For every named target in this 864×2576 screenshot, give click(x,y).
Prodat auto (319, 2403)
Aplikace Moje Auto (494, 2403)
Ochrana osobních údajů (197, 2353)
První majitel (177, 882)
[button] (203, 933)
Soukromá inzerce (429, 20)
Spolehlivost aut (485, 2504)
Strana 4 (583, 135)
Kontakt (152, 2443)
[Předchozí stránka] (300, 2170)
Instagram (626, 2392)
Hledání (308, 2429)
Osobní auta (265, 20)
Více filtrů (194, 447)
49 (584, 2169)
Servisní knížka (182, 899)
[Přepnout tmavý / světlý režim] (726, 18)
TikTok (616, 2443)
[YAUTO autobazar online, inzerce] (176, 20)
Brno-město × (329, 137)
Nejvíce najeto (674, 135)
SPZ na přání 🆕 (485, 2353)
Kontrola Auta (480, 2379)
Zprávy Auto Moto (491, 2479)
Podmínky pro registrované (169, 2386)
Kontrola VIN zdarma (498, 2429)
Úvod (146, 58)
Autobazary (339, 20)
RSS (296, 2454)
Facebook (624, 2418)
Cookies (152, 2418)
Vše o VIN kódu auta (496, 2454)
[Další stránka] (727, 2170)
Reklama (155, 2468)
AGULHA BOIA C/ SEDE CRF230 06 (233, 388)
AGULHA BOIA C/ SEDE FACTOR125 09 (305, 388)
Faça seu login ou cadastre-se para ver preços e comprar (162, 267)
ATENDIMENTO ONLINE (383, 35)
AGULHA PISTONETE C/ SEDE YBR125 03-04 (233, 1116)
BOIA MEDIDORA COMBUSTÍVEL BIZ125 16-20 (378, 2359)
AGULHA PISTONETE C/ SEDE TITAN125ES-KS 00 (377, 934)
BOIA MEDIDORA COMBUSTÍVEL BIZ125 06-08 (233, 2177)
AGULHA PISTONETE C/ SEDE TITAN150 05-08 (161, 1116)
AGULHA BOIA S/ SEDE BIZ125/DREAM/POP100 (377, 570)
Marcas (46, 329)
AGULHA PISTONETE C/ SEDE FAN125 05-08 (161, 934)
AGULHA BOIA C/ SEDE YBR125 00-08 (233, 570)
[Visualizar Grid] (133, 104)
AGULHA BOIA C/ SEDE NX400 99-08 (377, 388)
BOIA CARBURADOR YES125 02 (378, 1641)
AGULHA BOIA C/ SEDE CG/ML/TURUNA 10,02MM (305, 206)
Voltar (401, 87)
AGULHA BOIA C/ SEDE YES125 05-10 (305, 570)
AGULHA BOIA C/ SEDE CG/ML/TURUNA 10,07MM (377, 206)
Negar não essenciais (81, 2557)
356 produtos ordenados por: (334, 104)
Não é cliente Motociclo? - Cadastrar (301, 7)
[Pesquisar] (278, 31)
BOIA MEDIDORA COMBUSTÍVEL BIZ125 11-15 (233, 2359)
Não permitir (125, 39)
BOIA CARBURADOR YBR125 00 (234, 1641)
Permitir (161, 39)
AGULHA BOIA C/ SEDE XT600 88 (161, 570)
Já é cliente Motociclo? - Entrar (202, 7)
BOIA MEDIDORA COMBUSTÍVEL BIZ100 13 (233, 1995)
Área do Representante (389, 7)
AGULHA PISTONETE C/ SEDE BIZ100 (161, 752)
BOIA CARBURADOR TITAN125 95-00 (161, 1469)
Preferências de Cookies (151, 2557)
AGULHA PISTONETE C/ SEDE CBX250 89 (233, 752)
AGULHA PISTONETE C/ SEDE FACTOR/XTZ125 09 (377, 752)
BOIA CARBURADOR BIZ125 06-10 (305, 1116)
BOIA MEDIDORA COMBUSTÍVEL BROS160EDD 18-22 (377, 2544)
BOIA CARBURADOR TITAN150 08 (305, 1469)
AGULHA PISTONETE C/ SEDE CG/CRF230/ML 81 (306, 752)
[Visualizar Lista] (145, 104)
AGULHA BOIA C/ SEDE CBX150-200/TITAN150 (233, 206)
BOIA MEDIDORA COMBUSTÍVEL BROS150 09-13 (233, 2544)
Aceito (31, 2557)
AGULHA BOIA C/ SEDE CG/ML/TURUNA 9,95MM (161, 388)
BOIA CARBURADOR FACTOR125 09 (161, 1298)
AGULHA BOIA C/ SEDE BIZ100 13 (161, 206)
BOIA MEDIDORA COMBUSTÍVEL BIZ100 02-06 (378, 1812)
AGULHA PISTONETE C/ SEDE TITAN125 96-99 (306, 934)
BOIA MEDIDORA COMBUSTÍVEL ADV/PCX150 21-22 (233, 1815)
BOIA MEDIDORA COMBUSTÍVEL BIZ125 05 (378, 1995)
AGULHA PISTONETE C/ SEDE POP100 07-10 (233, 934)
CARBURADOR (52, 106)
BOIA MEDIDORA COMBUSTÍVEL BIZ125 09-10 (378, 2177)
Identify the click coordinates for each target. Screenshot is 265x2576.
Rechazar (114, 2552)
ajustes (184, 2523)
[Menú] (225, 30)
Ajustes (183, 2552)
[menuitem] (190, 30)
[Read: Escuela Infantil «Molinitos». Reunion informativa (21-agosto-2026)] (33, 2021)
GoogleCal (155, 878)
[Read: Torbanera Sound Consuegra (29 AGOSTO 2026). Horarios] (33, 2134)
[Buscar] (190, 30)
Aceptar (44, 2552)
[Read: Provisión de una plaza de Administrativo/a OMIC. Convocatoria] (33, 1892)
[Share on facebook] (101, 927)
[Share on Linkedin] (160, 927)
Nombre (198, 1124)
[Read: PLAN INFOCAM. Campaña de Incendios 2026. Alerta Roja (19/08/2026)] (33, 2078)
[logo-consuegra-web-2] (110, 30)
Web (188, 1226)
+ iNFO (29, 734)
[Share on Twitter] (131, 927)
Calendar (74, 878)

# [PROBLEM DESCRIPTION]
Once more, print all the records exactly.

# [RESPONSE]
For every named target in this 864×2576 screenshot, give click(x,y).
Prodat auto (319, 2403)
Aplikace Moje Auto (494, 2403)
Ochrana osobních údajů (197, 2353)
První majitel (177, 882)
[button] (203, 933)
Soukromá inzerce (429, 20)
Spolehlivost aut (485, 2504)
Strana 4 (583, 135)
Kontakt (152, 2443)
[Předchozí stránka] (300, 2170)
Instagram (626, 2392)
Hledání (308, 2429)
Osobní auta (265, 20)
Více filtrů (194, 447)
49 (584, 2169)
Servisní knížka (182, 899)
[Přepnout tmavý / světlý režim] (726, 18)
TikTok (616, 2443)
[YAUTO autobazar online, inzerce] (176, 20)
Brno-město × (329, 137)
Nejvíce najeto (674, 135)
SPZ na přání 🆕 (485, 2353)
Kontrola Auta (480, 2379)
Zprávy Auto Moto (491, 2479)
Podmínky pro registrované (169, 2386)
Kontrola VIN zdarma (498, 2429)
Úvod (146, 58)
Autobazary (339, 20)
RSS (296, 2454)
Facebook (624, 2418)
Cookies (152, 2418)
Vše o VIN kódu auta (496, 2454)
[Další stránka] (727, 2170)
Reklama (155, 2468)
AGULHA BOIA C/ SEDE CRF230 06 (233, 388)
AGULHA BOIA C/ SEDE FACTOR125 09 (305, 388)
Faça seu login ou cadastre-se para ver preços e comprar (162, 267)
ATENDIMENTO ONLINE (383, 35)
AGULHA PISTONETE C/ SEDE YBR125 03-04 (233, 1116)
BOIA MEDIDORA COMBUSTÍVEL BIZ125 16-20 (378, 2359)
AGULHA PISTONETE C/ SEDE TITAN125ES-KS 00 (377, 934)
BOIA MEDIDORA COMBUSTÍVEL BIZ125 06-08 (233, 2177)
AGULHA PISTONETE C/ SEDE TITAN150 05-08 (161, 1116)
AGULHA BOIA S/ SEDE BIZ125/DREAM/POP100 (377, 570)
Marcas (46, 329)
AGULHA PISTONETE C/ SEDE FAN125 05-08 (161, 934)
AGULHA BOIA C/ SEDE YBR125 00-08 (233, 570)
[Visualizar Grid] (133, 104)
AGULHA BOIA C/ SEDE NX400 99-08 (377, 388)
BOIA CARBURADOR YES125 02 (378, 1641)
AGULHA BOIA C/ SEDE CG/ML/TURUNA 10,02MM (305, 206)
Voltar (401, 87)
AGULHA BOIA C/ SEDE YES125 05-10 (305, 570)
AGULHA BOIA C/ SEDE CG/ML/TURUNA 10,07MM (377, 206)
Negar não essenciais (81, 2557)
356 produtos ordenados por: (334, 104)
Não é cliente Motociclo? - Cadastrar (301, 7)
[Pesquisar] (278, 31)
BOIA MEDIDORA COMBUSTÍVEL BIZ125 11-15 (233, 2359)
Não permitir (125, 39)
BOIA CARBURADOR YBR125 00 (234, 1641)
Permitir (161, 39)
AGULHA BOIA C/ SEDE XT600 88 (161, 570)
Já é cliente Motociclo? - Entrar (202, 7)
BOIA MEDIDORA COMBUSTÍVEL BIZ100 13 (233, 1995)
Área do Representante (389, 7)
AGULHA PISTONETE C/ SEDE BIZ100 (161, 752)
BOIA CARBURADOR TITAN125 95-00 (161, 1469)
Preferências de Cookies (151, 2557)
AGULHA PISTONETE C/ SEDE CBX250 89 (233, 752)
AGULHA PISTONETE C/ SEDE FACTOR/XTZ125 09 (377, 752)
BOIA CARBURADOR BIZ125 06-10 (305, 1116)
BOIA MEDIDORA COMBUSTÍVEL BROS160EDD 18-22 (377, 2544)
BOIA CARBURADOR TITAN150 08 (305, 1469)
AGULHA PISTONETE C/ SEDE CG/CRF230/ML 81 (306, 752)
[Visualizar Lista] (145, 104)
AGULHA BOIA C/ SEDE CBX150-200/TITAN150 (233, 206)
BOIA MEDIDORA COMBUSTÍVEL BROS150 09-13 (233, 2544)
Aceito (31, 2557)
AGULHA BOIA C/ SEDE CG/ML/TURUNA 9,95MM (161, 388)
BOIA CARBURADOR FACTOR125 09 (161, 1298)
AGULHA BOIA C/ SEDE BIZ100 13 (161, 206)
BOIA MEDIDORA COMBUSTÍVEL BIZ100 02-06 (378, 1812)
AGULHA PISTONETE C/ SEDE TITAN125 96-99 (306, 934)
BOIA MEDIDORA COMBUSTÍVEL ADV/PCX150 21-22 (233, 1815)
BOIA MEDIDORA COMBUSTÍVEL BIZ125 05 (378, 1995)
AGULHA PISTONETE C/ SEDE POP100 07-10 (233, 934)
CARBURADOR (52, 106)
BOIA MEDIDORA COMBUSTÍVEL BIZ125 09-10 (378, 2177)
Identify the click coordinates for each target. Screenshot is 265x2576.
Rechazar (114, 2552)
ajustes (184, 2523)
[Menú] (225, 30)
Ajustes (183, 2552)
[menuitem] (190, 30)
[Read: Escuela Infantil «Molinitos». Reunion informativa (21-agosto-2026)] (33, 2021)
GoogleCal (155, 878)
[Read: Torbanera Sound Consuegra (29 AGOSTO 2026). Horarios] (33, 2134)
[Buscar] (190, 30)
Aceptar (44, 2552)
[Read: Provisión de una plaza de Administrativo/a OMIC. Convocatoria] (33, 1892)
[Share on facebook] (101, 927)
[Share on Linkedin] (160, 927)
Nombre (198, 1124)
[Read: PLAN INFOCAM. Campaña de Incendios 2026. Alerta Roja (19/08/2026)] (33, 2078)
[logo-consuegra-web-2] (110, 30)
Web (188, 1226)
+ iNFO (29, 734)
[Share on Twitter] (131, 927)
Calendar (74, 878)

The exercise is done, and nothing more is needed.